(Pixel coordinate grounding data)
—————

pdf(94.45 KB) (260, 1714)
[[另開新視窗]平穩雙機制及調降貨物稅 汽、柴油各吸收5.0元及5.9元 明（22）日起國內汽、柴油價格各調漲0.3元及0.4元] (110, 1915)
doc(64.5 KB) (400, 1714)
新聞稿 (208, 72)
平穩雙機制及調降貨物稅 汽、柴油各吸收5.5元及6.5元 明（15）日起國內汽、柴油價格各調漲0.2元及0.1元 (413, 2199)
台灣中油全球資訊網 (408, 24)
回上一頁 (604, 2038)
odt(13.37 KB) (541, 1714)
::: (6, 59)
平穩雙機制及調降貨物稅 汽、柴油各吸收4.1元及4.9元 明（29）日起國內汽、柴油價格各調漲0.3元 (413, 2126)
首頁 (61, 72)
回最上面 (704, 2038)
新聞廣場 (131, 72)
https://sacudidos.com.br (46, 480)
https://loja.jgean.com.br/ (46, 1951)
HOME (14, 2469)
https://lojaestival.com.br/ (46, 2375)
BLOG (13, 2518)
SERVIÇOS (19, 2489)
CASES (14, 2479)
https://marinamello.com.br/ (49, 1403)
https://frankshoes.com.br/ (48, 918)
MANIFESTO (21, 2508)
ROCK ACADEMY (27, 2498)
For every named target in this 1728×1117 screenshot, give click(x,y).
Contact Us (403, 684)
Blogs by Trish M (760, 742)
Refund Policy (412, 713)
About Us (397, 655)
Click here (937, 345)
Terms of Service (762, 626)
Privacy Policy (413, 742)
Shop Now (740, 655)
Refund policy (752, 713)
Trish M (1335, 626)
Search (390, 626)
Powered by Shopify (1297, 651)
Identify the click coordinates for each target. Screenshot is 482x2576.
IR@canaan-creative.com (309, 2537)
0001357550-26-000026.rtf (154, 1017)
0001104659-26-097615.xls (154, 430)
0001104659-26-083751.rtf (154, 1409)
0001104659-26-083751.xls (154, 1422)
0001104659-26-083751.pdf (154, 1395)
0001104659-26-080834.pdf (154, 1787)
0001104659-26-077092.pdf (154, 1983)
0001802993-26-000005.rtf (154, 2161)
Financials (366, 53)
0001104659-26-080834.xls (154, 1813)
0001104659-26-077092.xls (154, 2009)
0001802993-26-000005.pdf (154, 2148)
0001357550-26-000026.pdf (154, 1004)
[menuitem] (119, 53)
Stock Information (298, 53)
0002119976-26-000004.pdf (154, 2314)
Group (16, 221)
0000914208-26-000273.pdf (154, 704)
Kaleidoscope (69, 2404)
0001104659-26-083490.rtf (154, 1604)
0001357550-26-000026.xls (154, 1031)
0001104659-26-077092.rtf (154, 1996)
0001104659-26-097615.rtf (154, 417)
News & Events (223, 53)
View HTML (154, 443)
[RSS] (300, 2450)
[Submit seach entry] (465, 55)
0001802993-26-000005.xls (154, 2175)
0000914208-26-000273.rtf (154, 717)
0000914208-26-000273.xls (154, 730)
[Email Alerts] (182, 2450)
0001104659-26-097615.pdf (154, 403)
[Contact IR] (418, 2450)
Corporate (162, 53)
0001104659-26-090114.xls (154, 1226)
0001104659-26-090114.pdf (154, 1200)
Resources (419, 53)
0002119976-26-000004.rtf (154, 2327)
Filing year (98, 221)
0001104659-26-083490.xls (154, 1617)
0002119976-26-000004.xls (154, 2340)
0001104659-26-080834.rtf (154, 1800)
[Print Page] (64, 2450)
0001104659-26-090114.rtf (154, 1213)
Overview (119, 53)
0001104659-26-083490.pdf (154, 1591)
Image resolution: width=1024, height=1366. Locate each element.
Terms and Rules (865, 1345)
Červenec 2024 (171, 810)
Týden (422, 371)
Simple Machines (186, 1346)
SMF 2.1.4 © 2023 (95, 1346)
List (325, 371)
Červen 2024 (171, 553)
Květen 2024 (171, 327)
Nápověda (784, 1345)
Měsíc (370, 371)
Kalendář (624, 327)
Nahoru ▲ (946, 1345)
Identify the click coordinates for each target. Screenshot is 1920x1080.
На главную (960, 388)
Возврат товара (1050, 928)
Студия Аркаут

—————

◆ **TO DO**:
Where a line in the entries holds "https", copy that line.

◆ **SOLVED PROBLEM**:
https://sacudidos.com.br (46, 480)
https://loja.jgean.com.br/ (46, 1951)
https://lojaestival.com.br/ (46, 2375)
https://marinamello.com.br/ (49, 1403)
https://frankshoes.com.br/ (48, 918)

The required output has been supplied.